#### Excerpt:
◆ ◆ ◆ ◆ ◆ ◆ ◆
Keel is what you use when “run this coding agent in a VM” is not enough. It gives you a Firecracker microVM, a synced workspace, and a host-enforced egress path that is explicit enough to reason about and strict enough to audit. If you want agent workloads to feel local while still having a real network boundary, policy engine, and shutdown report, this is the tool.

What Keel is for

Keel runs a command inside a Firecracker VM, mounts your project into that VM as an ext4 workspace image, and syncs changes back to the host when the command exits. The guest runtime is small and purpose-built: it boots a guest agent, brings up the workspace, starts the policy proxies, and then hands control to the requested command.
◆ ◆ ◆ ◆ ◆ ◆ ◆
#### Data section:
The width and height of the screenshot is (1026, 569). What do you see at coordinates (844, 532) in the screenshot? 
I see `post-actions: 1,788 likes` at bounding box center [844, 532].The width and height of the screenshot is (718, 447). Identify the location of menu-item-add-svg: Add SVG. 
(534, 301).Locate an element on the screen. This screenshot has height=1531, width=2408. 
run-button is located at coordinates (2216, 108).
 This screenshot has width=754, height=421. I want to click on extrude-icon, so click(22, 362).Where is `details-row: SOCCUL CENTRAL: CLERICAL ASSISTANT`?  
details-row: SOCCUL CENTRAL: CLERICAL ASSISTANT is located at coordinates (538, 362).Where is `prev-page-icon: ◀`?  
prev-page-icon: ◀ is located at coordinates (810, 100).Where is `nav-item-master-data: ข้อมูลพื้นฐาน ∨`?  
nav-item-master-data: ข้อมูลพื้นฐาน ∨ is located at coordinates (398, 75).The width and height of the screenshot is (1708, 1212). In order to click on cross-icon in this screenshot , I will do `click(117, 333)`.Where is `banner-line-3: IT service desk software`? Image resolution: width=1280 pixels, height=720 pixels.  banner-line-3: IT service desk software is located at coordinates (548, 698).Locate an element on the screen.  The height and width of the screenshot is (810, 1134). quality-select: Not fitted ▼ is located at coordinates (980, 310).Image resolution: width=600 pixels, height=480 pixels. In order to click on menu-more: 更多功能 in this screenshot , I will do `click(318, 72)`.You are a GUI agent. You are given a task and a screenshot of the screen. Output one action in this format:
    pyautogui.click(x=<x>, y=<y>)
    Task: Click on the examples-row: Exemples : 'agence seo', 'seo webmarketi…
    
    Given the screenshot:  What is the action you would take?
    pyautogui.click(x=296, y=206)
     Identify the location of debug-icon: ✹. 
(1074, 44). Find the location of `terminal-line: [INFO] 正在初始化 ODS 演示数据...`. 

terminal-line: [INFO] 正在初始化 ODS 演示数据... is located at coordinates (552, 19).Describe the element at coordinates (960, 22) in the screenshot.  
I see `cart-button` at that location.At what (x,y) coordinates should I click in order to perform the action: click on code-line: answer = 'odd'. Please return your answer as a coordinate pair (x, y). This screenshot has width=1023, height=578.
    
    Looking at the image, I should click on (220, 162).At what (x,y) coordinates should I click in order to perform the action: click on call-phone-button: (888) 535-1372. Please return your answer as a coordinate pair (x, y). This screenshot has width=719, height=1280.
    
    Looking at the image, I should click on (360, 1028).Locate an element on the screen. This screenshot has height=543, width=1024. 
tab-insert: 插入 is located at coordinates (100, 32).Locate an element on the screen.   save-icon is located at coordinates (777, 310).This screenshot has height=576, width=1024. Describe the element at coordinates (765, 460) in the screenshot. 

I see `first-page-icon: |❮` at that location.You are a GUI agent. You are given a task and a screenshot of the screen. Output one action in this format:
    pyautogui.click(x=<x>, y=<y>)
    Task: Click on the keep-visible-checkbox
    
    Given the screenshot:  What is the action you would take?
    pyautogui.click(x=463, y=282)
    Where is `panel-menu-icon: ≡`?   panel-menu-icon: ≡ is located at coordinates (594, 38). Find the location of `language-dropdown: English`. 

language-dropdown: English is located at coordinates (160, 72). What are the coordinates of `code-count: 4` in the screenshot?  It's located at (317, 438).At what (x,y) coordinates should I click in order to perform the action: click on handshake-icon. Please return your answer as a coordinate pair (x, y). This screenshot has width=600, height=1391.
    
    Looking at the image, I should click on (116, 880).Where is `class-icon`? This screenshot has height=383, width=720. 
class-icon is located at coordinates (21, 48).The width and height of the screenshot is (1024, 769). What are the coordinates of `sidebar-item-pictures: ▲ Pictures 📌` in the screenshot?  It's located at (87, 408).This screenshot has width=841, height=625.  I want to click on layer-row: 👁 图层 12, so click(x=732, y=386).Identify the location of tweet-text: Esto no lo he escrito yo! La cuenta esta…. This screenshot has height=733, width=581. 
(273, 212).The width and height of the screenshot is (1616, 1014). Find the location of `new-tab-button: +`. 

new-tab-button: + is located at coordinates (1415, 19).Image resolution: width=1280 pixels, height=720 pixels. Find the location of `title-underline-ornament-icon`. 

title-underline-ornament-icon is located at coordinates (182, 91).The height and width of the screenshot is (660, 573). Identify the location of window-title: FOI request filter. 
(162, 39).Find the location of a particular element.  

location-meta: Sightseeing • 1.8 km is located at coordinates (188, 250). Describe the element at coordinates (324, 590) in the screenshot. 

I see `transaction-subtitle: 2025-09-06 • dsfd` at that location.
◆ ◆ ◆ ◆ ◆ ◆ ◆
#### What this task involves:
Decide whether each statement below agrees with the Keel description. For each, answer yes or no and quote the words of the description that decide it.
1. Keel syncs workspace changes back to the host before the command starts.
2. Keel mounts the project into the VM as an ext4 workspace image.
3. The guest runtime starts the policy proxies only after handing control to the requested command.

#### Reply to the task:
1. No: "syncs changes back to the host when the command exits"
2. Yes: "mounts your project into that VM as an ext4 workspace image"
3. No: "starts the policy proxies, and then hands control to the requested command"